- [TO DO]
(1) Reproduce the passage of the essay on necessity from "The human species: organized" to "realm of necessity.", word for word.
(2) Answer these questions from the essay on necessity:
(a) What three things does the essay say the human species is bound by?
(b) Which three manifestations does it name as emerging because the architecture of humanity permits them?
(c) According to the essay, which city did Rome destroy?

- [TEXT PROVIDED]
Necessity, Necessity, Necessity, Necessity

The human species: organized systems across collectivities. Bound by biology, history, physics, each a facet of necessity shaping all states a human life may take. What is experienced, and thus what we are, are instantiations of a larger structure, one that contains all possibilities of what it means to be human. Love, affliction, joy, and other manifestations: all emerge because the architecture of humanity permits it. What can exist within the structure will eventually appear somewhere within it. Nothing more, nothing less; all acts of humanity are bound under the realm of necessity.

Genocide: a result of necessity. Within our humanity exists the possibility to ideate, plan, and execute the sustained, systematic extermination of fellow man. From the Assyrian annihilations to Rome's destruction of Carthage, from the decimation of the Gauls to the leveling of Melos, the human animal has repeatedly realized the latent possibility of collective murder. At one moment a people existed; in the next, through coordinated will and machinery, their presence was erased. Atrocity, although morally abhorrent, is a possible state within the human form, and therefore, by necessity, manifested.

- [RECORD SET]

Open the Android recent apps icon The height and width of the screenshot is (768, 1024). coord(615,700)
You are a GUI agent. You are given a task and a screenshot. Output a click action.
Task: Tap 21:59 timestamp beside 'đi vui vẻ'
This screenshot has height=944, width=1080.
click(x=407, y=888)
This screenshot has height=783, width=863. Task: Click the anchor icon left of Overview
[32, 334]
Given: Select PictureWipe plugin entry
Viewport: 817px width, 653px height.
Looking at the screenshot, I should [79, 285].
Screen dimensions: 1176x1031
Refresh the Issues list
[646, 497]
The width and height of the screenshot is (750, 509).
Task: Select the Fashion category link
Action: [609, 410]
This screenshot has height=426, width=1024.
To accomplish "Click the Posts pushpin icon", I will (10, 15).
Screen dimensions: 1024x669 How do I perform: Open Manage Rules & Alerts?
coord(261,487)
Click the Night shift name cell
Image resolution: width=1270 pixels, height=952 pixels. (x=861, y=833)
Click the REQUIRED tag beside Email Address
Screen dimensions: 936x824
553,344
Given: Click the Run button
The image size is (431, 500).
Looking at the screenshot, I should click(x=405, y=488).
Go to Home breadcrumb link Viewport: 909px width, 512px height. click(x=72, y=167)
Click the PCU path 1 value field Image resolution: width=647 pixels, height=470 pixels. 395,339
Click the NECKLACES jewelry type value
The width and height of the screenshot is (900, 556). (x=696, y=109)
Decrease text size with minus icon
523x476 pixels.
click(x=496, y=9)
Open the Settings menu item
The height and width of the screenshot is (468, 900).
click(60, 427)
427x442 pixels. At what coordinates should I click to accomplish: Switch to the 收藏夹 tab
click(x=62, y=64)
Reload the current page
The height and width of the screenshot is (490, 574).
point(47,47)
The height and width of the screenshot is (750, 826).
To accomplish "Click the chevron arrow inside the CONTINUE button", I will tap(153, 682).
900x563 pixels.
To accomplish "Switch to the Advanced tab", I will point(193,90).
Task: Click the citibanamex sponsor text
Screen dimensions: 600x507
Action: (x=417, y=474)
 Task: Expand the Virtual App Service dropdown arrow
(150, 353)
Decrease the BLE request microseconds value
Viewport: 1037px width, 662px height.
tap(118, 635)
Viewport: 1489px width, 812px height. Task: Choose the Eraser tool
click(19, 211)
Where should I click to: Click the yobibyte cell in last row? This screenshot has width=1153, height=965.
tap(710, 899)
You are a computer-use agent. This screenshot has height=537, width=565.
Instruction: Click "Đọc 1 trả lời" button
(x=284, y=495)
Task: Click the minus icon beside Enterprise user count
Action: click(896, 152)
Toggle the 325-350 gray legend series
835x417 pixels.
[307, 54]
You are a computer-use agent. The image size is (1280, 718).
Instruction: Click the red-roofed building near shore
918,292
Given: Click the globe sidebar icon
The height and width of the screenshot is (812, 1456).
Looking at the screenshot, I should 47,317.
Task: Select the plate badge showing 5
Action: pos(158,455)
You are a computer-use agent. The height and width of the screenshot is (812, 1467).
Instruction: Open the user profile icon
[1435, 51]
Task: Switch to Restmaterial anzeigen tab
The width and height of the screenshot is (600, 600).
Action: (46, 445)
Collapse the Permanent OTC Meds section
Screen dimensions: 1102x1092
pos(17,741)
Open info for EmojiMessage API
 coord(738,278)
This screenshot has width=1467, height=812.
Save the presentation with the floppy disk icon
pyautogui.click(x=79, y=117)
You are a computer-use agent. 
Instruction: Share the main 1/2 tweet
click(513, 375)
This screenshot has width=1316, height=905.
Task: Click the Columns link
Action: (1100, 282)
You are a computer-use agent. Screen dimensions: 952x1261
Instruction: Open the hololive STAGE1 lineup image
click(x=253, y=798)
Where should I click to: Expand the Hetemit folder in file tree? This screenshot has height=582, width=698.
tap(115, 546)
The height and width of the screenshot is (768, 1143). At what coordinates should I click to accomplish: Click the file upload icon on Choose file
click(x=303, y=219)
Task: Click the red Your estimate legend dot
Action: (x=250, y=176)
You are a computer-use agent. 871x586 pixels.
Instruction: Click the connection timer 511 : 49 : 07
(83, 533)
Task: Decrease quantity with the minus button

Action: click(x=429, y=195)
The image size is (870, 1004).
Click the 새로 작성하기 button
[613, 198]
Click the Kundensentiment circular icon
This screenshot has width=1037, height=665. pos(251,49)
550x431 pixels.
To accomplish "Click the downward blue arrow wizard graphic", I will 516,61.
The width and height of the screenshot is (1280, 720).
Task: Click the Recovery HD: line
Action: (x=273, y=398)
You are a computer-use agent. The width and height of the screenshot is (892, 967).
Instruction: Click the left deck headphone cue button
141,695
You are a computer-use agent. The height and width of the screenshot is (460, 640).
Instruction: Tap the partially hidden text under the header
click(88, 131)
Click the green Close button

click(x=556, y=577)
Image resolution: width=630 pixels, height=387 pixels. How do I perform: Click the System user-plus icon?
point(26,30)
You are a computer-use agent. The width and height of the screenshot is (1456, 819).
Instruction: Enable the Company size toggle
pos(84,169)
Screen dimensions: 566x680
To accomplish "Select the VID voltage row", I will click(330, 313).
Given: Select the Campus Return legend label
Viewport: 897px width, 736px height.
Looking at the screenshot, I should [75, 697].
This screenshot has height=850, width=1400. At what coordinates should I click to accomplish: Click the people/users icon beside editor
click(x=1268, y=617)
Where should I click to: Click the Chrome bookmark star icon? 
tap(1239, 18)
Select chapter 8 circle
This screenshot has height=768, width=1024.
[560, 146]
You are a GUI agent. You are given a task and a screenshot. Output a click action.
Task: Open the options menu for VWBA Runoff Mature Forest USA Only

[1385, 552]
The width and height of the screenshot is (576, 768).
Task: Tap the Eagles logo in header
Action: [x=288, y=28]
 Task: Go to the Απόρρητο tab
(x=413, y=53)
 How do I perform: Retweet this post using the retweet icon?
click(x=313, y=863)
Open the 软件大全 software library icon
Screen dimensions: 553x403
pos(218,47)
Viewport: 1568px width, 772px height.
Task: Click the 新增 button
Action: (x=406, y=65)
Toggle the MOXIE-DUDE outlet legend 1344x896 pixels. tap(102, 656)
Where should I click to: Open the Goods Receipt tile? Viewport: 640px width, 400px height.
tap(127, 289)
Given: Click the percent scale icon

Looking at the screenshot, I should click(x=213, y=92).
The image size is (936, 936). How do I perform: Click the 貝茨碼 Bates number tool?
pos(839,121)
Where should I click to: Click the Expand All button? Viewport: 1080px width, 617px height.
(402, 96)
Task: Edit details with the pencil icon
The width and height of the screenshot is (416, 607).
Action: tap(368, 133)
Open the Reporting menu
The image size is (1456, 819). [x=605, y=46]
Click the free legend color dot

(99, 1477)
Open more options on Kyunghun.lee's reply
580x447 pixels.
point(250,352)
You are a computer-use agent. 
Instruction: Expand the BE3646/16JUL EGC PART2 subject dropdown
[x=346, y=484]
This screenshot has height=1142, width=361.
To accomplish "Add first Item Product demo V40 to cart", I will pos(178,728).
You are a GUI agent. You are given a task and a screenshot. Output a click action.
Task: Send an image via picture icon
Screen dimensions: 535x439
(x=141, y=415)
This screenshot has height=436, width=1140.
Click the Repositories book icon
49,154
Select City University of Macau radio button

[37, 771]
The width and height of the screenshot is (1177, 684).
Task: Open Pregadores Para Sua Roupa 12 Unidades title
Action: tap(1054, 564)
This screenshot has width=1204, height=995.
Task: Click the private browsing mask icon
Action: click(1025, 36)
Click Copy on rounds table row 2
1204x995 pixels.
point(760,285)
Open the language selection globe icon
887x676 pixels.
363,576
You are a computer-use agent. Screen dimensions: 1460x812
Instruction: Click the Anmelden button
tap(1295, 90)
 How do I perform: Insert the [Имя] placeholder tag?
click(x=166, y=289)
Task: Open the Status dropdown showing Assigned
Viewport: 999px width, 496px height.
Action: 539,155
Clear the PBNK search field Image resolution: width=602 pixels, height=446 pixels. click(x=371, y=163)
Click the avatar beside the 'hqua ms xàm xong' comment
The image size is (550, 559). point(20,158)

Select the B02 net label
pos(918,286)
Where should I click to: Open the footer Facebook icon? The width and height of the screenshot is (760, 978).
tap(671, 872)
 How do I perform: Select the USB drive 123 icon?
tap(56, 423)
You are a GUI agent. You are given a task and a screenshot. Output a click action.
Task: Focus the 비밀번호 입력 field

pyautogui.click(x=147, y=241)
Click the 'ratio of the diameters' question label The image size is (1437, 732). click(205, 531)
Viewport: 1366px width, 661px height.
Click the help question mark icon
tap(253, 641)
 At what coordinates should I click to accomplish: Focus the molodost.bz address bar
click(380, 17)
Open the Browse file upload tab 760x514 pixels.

- [PER-TASK OUTPUTS]
(1)
The human species: organized systems across collectivities. Bound by biology, history, physics, each a facet of necessity shaping all states a human life may take. What is experienced, and thus what we are, are instantiations of a larger structure, one that contains all possibilities of what it means to be human. Love, affliction, joy, and other manifestations: all emerge because the architecture of humanity permits it. What can exist within the structure will eventually appear somewhere within it. Nothing more, nothing less; all acts of humanity are bound under the realm of necessity.

(2)
(a) Biology, history, and physics
(b) Love, affliction, and joy
(c) Carthage